Swift-Tuttle
Swift-Tuttle

Reputation: 485

Multiple properties files

In a java application, I am using .properties file to access application related config properties.
For eg.
AppConfig.properties the contents of which are say,

settings.user1.name=userone
settings.user2.name=usertwo
settings.user1.password=Passwrd1!
settings.user2.password=Passwrd2!  

I am accesing these properties through a java file - AppConfiguration.java like

    private final Properties properties = new Properties();
    public AppConfiguration(){
        properties.load(Thread.currentThread().getContextClassLoader()
                .getResourceAsStream("AppConfig.properties"));
}

Now, instead of keeping all the key-value properties in one file, I would like to divide them in few files(AppConfig1.properties, AppConfig2.properties, AppConfig3.properties etc.).
I would like to know if it is possible to load these multiple files simultaneously.

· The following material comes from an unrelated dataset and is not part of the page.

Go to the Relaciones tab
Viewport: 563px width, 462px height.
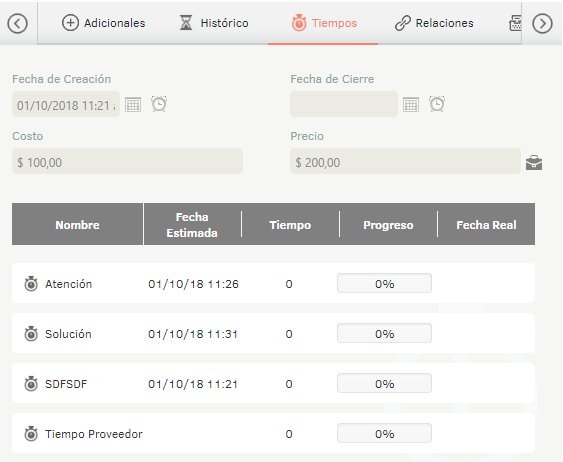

My question is not similar to - Multiple .properties files in a Java project

Thank You.

Upvotes: 3

Views: 12339

Answers (4)

user1573424
user1573424

Reputation: 1

I have 2 solutions for you:

  • You can have different properties object for different properties files
  • You can merge them using putAll().

    Properties properties1 = new Properties(); properties1.load(Thread.currentThread().getContextClassLoader() .getResourceAsStream("AppConfig1.properties")); Properties properties2 = new Properties(); properties.load(Thread.currentThread().getContextClassLoader() .getResourceAsStream("AppConfig2.properties")); Properties merged = new Properties(); merged.putAll(properties1); merged.putAll(properties2);

Upvotes: 0

Riduidel
Riduidel

Reputation: 22292

As Properties objects are in fact map, you can use all of their methods, including putAll(...). In your case, it would be useful to load each Property file using a separate Properties object, then merge them in your application properties.

Upvotes: 0

duffymo
duffymo

Reputation: 308743

If I understand your question, you have two objectives in mind:

  1. Partition one very large .properties file into several smaller ones where the (key, value) pairs are related.
  2. Ensure that all .properties files are available at the same time, even if you read them simultaneously using threads.

If that's the case, I'd proceed with partitioning the .properties into several files and write a new class that handles the reading of individual .properties files and the merging of all the results into a single Properties instance.

Upvotes: 0

adarshr
adarshr

Reputation: 62573

Yes. Simply have multiple load statements.

properties.load(Thread.currentThread().getContextClassLoader()
                .getResourceAsStream("AppConfig1.properties"));
properties.load(Thread.currentThread().getContextClassLoader()
                .getResourceAsStream("AppConfig2.properties"));
properties.load(Thread.currentThread().getContextClassLoader()
                .getResourceAsStream("AppConfig2.properties"));

All the key-value pairs will be available to use using the properties object.